At the age of 55, menopausal symptoms were rearing its ugly head and looming on the horizon. Perky, firm breasts seemed to be soft and droopy! My address book included plastic surgeons, laser clinics, and physicians. The “Wonder Bra” has come to be a very good friend! One minute I'm on the top of the world, happy and alive; the next, I'm depressed and wallowing in a gutter. Days of depression, crying at the drop of a hat, low self-esteem, and doubts of self-worth become the norm. And, who the hell is that stranger staring back at me in the mirror? Sleepless nights, night sweats, and power surges (hot flashes) attack regularly. The beautiful, bouncy hair is losing its color and lustrous sheen. My face, once smooth and glowing, now resembles a road map; no longer line and wrinkle free. I'm questioning my sexuality, am I turning into my dad? Wild hair are sprouting on my chin!
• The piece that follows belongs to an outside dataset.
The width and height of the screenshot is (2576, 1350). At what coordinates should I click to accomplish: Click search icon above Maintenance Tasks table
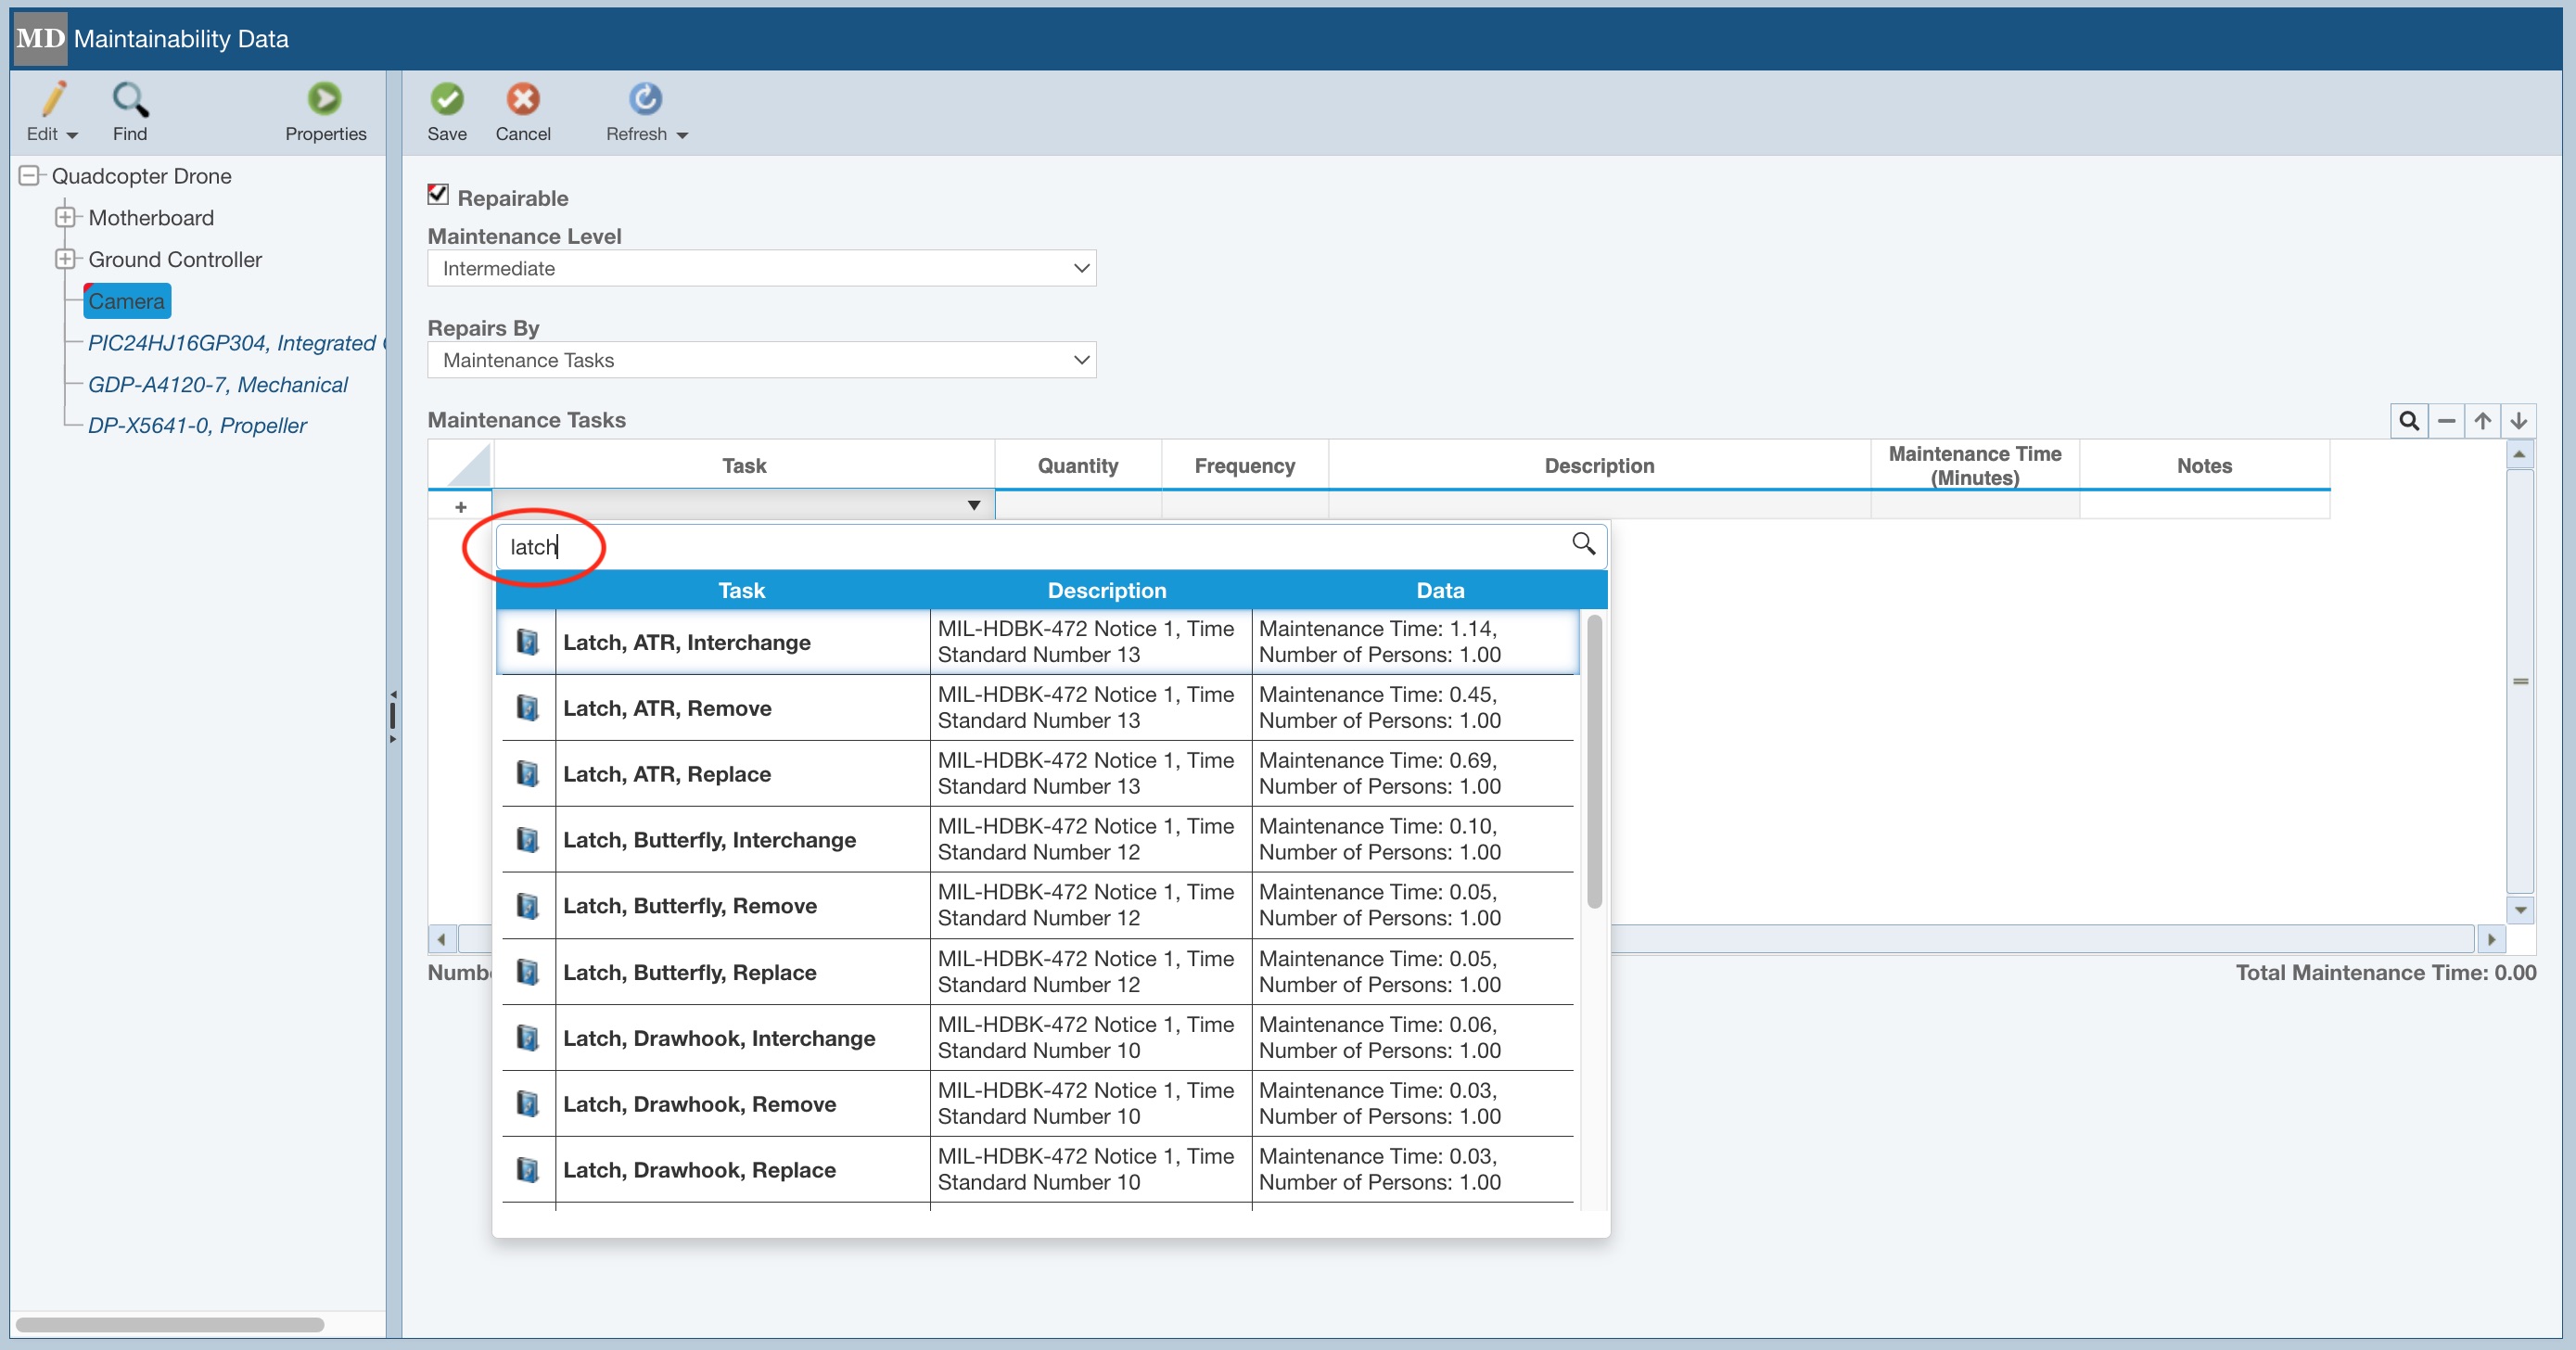(x=2409, y=421)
And, Oh My God, 60 is knocking on the door, taunting that immortality is not to be! Although I'm still attractive, or so people say, the visions of beauty, vitality, and sexual desire are ebbing. Looking into the mirror has become a chore, not so rewarding anymore; more like a slap upside the head, a punishment. The facial skin is soft and lacks firmness and elasticity; the marionette look has won it's quest. Shadows of life events are tattooed on the face, happiness, sorrow, good times and bad times. Hot flashes, belly fat, mood swings, forgetfulness, and decreasing energy have become a way of life.

We have purchased and lathered beauty products loaded with chemicals, animal by-products, in the search for the Fountain of Youth! There are products to erase lines, exfoliate, tighten and brighten skin, lift eyelids, and pump up lips. Pills to relieve pep you up, slow you down, and ease menopause symptoms. Artificial nails and eyelashes, color, tone, and enhance! Body soap, gel, cream, power and perfume. It's not your grandmother's world anymore .... when what you got is what you got; live with it!

Be pro-active when dealing with, the dreaded, advancing age scenario. Wonderful, almost magical supplements are available. I know, because I've supplemented the multi-billion dollar cosmetic and skin care industry! Some work, some don't. But, we certainly do have choices that were unheard of and unavailable a few short years ago.

We can choose to transition to a healthy, strong, intelligent and mature woman with the assistance of natural or chemical formulations. Okay, so maybe you can't fool Mother Nature, but I choose to fight it all the way! Enjoy the ride and celebrate your sexuality!

Enjoy being a woman -- the best is yet to come!